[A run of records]
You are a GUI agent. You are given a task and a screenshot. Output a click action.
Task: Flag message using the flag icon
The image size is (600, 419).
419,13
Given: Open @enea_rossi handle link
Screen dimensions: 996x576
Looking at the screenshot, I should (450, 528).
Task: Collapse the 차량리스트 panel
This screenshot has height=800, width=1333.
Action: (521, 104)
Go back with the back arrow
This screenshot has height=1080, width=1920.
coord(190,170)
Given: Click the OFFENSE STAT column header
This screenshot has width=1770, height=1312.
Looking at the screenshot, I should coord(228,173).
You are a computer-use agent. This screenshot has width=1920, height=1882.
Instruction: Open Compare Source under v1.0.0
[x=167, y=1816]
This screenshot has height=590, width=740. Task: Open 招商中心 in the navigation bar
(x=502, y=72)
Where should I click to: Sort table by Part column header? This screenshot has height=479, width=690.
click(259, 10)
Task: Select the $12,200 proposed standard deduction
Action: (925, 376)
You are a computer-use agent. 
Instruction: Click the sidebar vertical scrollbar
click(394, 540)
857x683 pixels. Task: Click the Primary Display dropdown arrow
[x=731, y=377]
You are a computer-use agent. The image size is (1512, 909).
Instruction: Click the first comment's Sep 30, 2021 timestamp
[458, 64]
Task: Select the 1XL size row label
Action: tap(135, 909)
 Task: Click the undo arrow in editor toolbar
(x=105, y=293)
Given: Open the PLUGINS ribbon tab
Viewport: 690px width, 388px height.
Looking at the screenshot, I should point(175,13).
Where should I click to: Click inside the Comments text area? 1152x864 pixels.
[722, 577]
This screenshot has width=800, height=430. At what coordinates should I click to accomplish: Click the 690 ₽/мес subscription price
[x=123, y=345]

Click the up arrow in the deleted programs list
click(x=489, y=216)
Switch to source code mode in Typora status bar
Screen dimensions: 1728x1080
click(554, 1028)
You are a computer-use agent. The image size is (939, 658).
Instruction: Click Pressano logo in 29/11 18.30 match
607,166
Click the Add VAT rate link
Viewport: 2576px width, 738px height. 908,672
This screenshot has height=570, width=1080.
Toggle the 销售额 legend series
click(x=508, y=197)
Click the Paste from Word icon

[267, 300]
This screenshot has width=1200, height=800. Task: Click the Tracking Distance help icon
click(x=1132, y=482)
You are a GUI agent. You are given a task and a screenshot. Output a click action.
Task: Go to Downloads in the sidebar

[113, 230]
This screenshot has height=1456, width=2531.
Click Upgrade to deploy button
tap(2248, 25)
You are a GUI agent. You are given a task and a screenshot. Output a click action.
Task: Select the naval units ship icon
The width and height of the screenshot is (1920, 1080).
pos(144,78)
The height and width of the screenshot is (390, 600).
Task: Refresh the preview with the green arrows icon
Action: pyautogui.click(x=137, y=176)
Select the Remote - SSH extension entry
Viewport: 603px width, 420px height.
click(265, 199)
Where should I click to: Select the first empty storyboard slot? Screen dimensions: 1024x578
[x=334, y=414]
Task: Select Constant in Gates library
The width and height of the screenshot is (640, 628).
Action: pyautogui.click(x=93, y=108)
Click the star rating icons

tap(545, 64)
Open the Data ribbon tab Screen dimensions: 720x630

PROBLEM TO WORK ON> Reproduce the entries verbatim, everything from the line containing "Task: Click the undo arrow in editor toolbar" down to the line containing "tap(2248, 25)", including both of those lines.

TASK RESPONSE>
 Task: Click the undo arrow in editor toolbar
(x=105, y=293)
Given: Open the PLUGINS ribbon tab
Viewport: 690px width, 388px height.
Looking at the screenshot, I should point(175,13).
Where should I click to: Click inside the Comments text area? 1152x864 pixels.
[722, 577]
This screenshot has width=800, height=430. At what coordinates should I click to accomplish: Click the 690 ₽/мес subscription price
[x=123, y=345]

Click the up arrow in the deleted programs list
click(x=489, y=216)
Switch to source code mode in Typora status bar
Screen dimensions: 1728x1080
click(554, 1028)
You are a computer-use agent. The image size is (939, 658).
Instruction: Click Pressano logo in 29/11 18.30 match
607,166
Click the Add VAT rate link
Viewport: 2576px width, 738px height. 908,672
This screenshot has height=570, width=1080.
Toggle the 销售额 legend series
click(x=508, y=197)
Click the Paste from Word icon

[267, 300]
This screenshot has width=1200, height=800. Task: Click the Tracking Distance help icon
click(x=1132, y=482)
You are a GUI agent. You are given a task and a screenshot. Output a click action.
Task: Go to Downloads in the sidebar

[113, 230]
This screenshot has height=1456, width=2531.
Click Upgrade to deploy button
tap(2248, 25)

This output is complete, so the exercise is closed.